** WHAT THE TASK ASKS **
Each entry below must appear in the answer exactly as written.

Collected data:
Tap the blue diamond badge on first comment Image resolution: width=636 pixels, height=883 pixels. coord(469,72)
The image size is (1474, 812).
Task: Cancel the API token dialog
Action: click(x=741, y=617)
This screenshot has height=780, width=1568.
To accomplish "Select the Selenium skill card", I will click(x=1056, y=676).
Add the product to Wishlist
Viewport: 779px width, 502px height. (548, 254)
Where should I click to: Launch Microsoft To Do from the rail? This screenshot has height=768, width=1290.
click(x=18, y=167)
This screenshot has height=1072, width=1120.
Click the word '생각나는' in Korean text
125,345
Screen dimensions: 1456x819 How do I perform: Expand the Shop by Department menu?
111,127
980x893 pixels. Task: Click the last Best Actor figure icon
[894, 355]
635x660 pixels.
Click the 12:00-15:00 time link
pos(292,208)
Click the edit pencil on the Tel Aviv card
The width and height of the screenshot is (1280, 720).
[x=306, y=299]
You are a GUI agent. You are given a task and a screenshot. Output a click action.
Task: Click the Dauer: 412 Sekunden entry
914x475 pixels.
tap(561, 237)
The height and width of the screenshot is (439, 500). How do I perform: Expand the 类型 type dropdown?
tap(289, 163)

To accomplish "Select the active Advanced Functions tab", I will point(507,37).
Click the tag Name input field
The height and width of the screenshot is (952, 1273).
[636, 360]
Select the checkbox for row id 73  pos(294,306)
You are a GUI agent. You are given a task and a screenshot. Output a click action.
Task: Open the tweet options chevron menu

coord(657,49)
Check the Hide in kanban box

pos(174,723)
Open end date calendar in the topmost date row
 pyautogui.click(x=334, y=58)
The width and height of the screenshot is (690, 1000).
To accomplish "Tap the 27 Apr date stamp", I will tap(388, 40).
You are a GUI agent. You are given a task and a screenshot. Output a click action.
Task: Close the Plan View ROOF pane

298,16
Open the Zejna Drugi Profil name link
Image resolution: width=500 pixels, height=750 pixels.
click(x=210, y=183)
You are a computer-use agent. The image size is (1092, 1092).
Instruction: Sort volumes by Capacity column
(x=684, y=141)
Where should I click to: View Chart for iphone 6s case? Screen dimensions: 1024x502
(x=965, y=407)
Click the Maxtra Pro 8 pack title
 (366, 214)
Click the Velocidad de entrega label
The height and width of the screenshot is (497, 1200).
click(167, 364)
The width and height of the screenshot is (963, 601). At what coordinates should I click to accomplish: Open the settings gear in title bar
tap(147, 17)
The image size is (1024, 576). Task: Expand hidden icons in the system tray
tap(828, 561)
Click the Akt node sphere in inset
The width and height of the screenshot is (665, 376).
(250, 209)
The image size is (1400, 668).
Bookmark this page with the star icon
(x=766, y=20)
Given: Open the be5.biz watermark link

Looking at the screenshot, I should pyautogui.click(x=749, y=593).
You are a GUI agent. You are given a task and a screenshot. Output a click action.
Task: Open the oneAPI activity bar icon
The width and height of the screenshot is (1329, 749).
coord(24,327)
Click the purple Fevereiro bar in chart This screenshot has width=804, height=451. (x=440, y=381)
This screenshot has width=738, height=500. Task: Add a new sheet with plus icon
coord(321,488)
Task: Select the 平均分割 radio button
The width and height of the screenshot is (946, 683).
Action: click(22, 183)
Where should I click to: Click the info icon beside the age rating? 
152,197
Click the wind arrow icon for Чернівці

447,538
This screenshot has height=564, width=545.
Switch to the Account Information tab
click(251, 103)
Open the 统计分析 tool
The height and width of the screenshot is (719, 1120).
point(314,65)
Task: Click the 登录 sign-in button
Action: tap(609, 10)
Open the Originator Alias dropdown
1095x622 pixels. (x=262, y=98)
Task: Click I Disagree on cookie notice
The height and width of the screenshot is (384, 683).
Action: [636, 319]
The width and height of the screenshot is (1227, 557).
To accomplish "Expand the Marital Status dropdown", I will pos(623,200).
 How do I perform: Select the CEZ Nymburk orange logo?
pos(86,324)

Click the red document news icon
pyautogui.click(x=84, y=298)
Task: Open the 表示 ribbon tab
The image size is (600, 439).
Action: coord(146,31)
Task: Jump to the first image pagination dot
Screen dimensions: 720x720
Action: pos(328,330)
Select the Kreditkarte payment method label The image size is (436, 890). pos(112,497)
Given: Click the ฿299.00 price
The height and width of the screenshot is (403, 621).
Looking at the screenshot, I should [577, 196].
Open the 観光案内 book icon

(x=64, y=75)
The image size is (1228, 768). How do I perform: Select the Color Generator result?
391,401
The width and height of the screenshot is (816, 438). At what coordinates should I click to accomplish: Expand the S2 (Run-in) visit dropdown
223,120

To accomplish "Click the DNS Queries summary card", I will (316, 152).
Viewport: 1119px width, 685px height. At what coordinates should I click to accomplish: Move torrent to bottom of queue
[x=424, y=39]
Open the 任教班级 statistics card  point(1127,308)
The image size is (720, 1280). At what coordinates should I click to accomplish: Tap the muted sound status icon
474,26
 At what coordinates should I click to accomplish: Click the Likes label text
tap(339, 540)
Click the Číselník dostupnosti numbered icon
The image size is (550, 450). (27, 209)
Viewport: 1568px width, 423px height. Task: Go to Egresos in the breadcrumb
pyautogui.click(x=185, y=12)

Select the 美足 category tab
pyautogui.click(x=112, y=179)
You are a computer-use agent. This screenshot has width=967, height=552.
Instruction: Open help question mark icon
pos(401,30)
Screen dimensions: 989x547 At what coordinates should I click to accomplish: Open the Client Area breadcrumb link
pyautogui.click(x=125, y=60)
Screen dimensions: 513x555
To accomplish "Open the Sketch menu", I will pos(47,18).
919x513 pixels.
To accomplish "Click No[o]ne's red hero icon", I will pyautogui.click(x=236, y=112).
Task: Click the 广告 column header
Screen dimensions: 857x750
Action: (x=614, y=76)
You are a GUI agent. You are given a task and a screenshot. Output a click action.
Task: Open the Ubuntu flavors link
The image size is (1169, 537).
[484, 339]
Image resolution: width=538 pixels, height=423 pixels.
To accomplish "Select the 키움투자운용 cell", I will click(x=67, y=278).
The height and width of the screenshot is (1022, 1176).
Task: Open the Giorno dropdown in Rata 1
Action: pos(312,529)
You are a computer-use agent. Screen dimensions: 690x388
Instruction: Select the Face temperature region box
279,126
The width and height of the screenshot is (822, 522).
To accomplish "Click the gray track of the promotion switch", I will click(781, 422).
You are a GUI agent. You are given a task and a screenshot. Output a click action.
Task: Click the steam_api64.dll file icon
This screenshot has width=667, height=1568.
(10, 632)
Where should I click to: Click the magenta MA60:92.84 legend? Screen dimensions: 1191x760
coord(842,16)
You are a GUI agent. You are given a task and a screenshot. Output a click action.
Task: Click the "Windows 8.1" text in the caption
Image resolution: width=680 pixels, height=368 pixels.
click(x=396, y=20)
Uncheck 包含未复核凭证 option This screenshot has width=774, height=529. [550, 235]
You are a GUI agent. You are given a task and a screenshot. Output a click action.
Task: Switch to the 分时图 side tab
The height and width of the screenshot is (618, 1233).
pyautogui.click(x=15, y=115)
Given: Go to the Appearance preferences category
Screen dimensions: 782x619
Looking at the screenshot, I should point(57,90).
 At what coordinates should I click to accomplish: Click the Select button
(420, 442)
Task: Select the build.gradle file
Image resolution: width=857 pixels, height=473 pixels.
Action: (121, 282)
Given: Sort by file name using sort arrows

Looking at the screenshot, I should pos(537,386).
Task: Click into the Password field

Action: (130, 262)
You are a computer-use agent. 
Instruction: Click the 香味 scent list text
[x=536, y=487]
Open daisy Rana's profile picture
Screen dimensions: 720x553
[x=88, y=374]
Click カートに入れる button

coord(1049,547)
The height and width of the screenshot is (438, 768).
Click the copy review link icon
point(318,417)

** RESPONSE FOR THIS EXERCISE **
Tap the blue diamond badge on first comment Image resolution: width=636 pixels, height=883 pixels. coord(469,72)
The image size is (1474, 812).
Task: Cancel the API token dialog
Action: click(x=741, y=617)
This screenshot has height=780, width=1568.
To accomplish "Select the Selenium skill card", I will click(x=1056, y=676).
Add the product to Wishlist
Viewport: 779px width, 502px height. (548, 254)
Where should I click to: Launch Microsoft To Do from the rail? This screenshot has height=768, width=1290.
click(x=18, y=167)
This screenshot has height=1072, width=1120.
Click the word '생각나는' in Korean text
125,345
Screen dimensions: 1456x819 How do I perform: Expand the Shop by Department menu?
111,127
980x893 pixels. Task: Click the last Best Actor figure icon
[894, 355]
635x660 pixels.
Click the 12:00-15:00 time link
pos(292,208)
Click the edit pencil on the Tel Aviv card
The width and height of the screenshot is (1280, 720).
[x=306, y=299]
You are a GUI agent. You are given a task and a screenshot. Output a click action.
Task: Click the Dauer: 412 Sekunden entry
914x475 pixels.
tap(561, 237)
The height and width of the screenshot is (439, 500). How do I perform: Expand the 类型 type dropdown?
tap(289, 163)

To accomplish "Select the active Advanced Functions tab", I will point(507,37).
Click the tag Name input field
The height and width of the screenshot is (952, 1273).
[636, 360]
Select the checkbox for row id 73  pos(294,306)
You are a GUI agent. You are given a task and a screenshot. Output a click action.
Task: Open the tweet options chevron menu

coord(657,49)
Check the Hide in kanban box

pos(174,723)
Open end date calendar in the topmost date row
 pyautogui.click(x=334, y=58)
The width and height of the screenshot is (690, 1000).
To accomplish "Tap the 27 Apr date stamp", I will tap(388, 40).
You are a GUI agent. You are given a task and a screenshot. Output a click action.
Task: Close the Plan View ROOF pane

298,16
Open the Zejna Drugi Profil name link
Image resolution: width=500 pixels, height=750 pixels.
click(x=210, y=183)
You are a computer-use agent. The image size is (1092, 1092).
Instruction: Sort volumes by Capacity column
(x=684, y=141)
Where should I click to: View Chart for iphone 6s case? Screen dimensions: 1024x502
(x=965, y=407)
Click the Maxtra Pro 8 pack title
 (366, 214)
Click the Velocidad de entrega label
The height and width of the screenshot is (497, 1200).
click(167, 364)
The width and height of the screenshot is (963, 601). At what coordinates should I click to accomplish: Open the settings gear in title bar
tap(147, 17)
The image size is (1024, 576). Task: Expand hidden icons in the system tray
tap(828, 561)
Click the Akt node sphere in inset
The width and height of the screenshot is (665, 376).
(250, 209)
The image size is (1400, 668).
Bookmark this page with the star icon
(x=766, y=20)
Given: Open the be5.biz watermark link

Looking at the screenshot, I should pyautogui.click(x=749, y=593).
You are a GUI agent. You are given a task and a screenshot. Output a click action.
Task: Open the oneAPI activity bar icon
The width and height of the screenshot is (1329, 749).
coord(24,327)
Click the purple Fevereiro bar in chart This screenshot has width=804, height=451. (x=440, y=381)
This screenshot has width=738, height=500. Task: Add a new sheet with plus icon
coord(321,488)
Task: Select the 平均分割 radio button
The width and height of the screenshot is (946, 683).
Action: click(22, 183)
Where should I click to: Click the info icon beside the age rating? 
152,197
Click the wind arrow icon for Чернівці

447,538
This screenshot has height=564, width=545.
Switch to the Account Information tab
click(251, 103)
Open the 统计分析 tool
The height and width of the screenshot is (719, 1120).
point(314,65)
Task: Click the 登录 sign-in button
Action: tap(609, 10)
Open the Originator Alias dropdown
1095x622 pixels. (x=262, y=98)
Task: Click I Disagree on cookie notice
The height and width of the screenshot is (384, 683).
Action: [636, 319]
The width and height of the screenshot is (1227, 557).
To accomplish "Expand the Marital Status dropdown", I will pos(623,200).
 How do I perform: Select the CEZ Nymburk orange logo?
pos(86,324)

Click the red document news icon
pyautogui.click(x=84, y=298)
Task: Open the 表示 ribbon tab
The image size is (600, 439).
Action: coord(146,31)
Task: Jump to the first image pagination dot
Screen dimensions: 720x720
Action: pos(328,330)
Select the Kreditkarte payment method label The image size is (436, 890). pos(112,497)
Given: Click the ฿299.00 price
The height and width of the screenshot is (403, 621).
Looking at the screenshot, I should [577, 196].
Open the 観光案内 book icon

(x=64, y=75)
The image size is (1228, 768). How do I perform: Select the Color Generator result?
391,401
The width and height of the screenshot is (816, 438). At what coordinates should I click to accomplish: Expand the S2 (Run-in) visit dropdown
223,120

To accomplish "Click the DNS Queries summary card", I will (316, 152).
Viewport: 1119px width, 685px height. At what coordinates should I click to accomplish: Move torrent to bottom of queue
[x=424, y=39]
Open the 任教班级 statistics card  point(1127,308)
The image size is (720, 1280). At what coordinates should I click to accomplish: Tap the muted sound status icon
474,26
 At what coordinates should I click to accomplish: Click the Likes label text
tap(339, 540)
Click the Číselník dostupnosti numbered icon
The image size is (550, 450). (27, 209)
Viewport: 1568px width, 423px height. Task: Go to Egresos in the breadcrumb
pyautogui.click(x=185, y=12)

Select the 美足 category tab
pyautogui.click(x=112, y=179)
You are a computer-use agent. This screenshot has width=967, height=552.
Instruction: Open help question mark icon
pos(401,30)
Screen dimensions: 989x547 At what coordinates should I click to accomplish: Open the Client Area breadcrumb link
pyautogui.click(x=125, y=60)
Screen dimensions: 513x555
To accomplish "Open the Sketch menu", I will pos(47,18).
919x513 pixels.
To accomplish "Click No[o]ne's red hero icon", I will pyautogui.click(x=236, y=112).
Task: Click the 广告 column header
Screen dimensions: 857x750
Action: (x=614, y=76)
You are a GUI agent. You are given a task and a screenshot. Output a click action.
Task: Open the Ubuntu flavors link
The image size is (1169, 537).
[484, 339]
Image resolution: width=538 pixels, height=423 pixels.
To accomplish "Select the 키움투자운용 cell", I will click(x=67, y=278).
The height and width of the screenshot is (1022, 1176).
Task: Open the Giorno dropdown in Rata 1
Action: pos(312,529)
You are a computer-use agent. Screen dimensions: 690x388
Instruction: Select the Face temperature region box
279,126
The width and height of the screenshot is (822, 522).
To accomplish "Click the gray track of the promotion switch", I will click(781, 422).
You are a GUI agent. You are given a task and a screenshot. Output a click action.
Task: Click the steam_api64.dll file icon
This screenshot has width=667, height=1568.
(10, 632)
Where should I click to: Click the magenta MA60:92.84 legend? Screen dimensions: 1191x760
coord(842,16)
You are a GUI agent. You are given a task and a screenshot. Output a click action.
Task: Click the "Windows 8.1" text in the caption
Image resolution: width=680 pixels, height=368 pixels.
click(x=396, y=20)
Uncheck 包含未复核凭证 option This screenshot has width=774, height=529. [550, 235]
You are a GUI agent. You are given a task and a screenshot. Output a click action.
Task: Switch to the 分时图 side tab
The height and width of the screenshot is (618, 1233).
pyautogui.click(x=15, y=115)
Given: Go to the Appearance preferences category
Screen dimensions: 782x619
Looking at the screenshot, I should point(57,90).
 At what coordinates should I click to accomplish: Click the Select button
(420, 442)
Task: Select the build.gradle file
Image resolution: width=857 pixels, height=473 pixels.
Action: (121, 282)
Given: Sort by file name using sort arrows

Looking at the screenshot, I should pos(537,386).
Task: Click into the Password field

Action: (130, 262)
You are a computer-use agent. 
Instruction: Click the 香味 scent list text
[x=536, y=487]
Open daisy Rana's profile picture
Screen dimensions: 720x553
[x=88, y=374]
Click カートに入れる button

coord(1049,547)
The height and width of the screenshot is (438, 768).
Click the copy review link icon
point(318,417)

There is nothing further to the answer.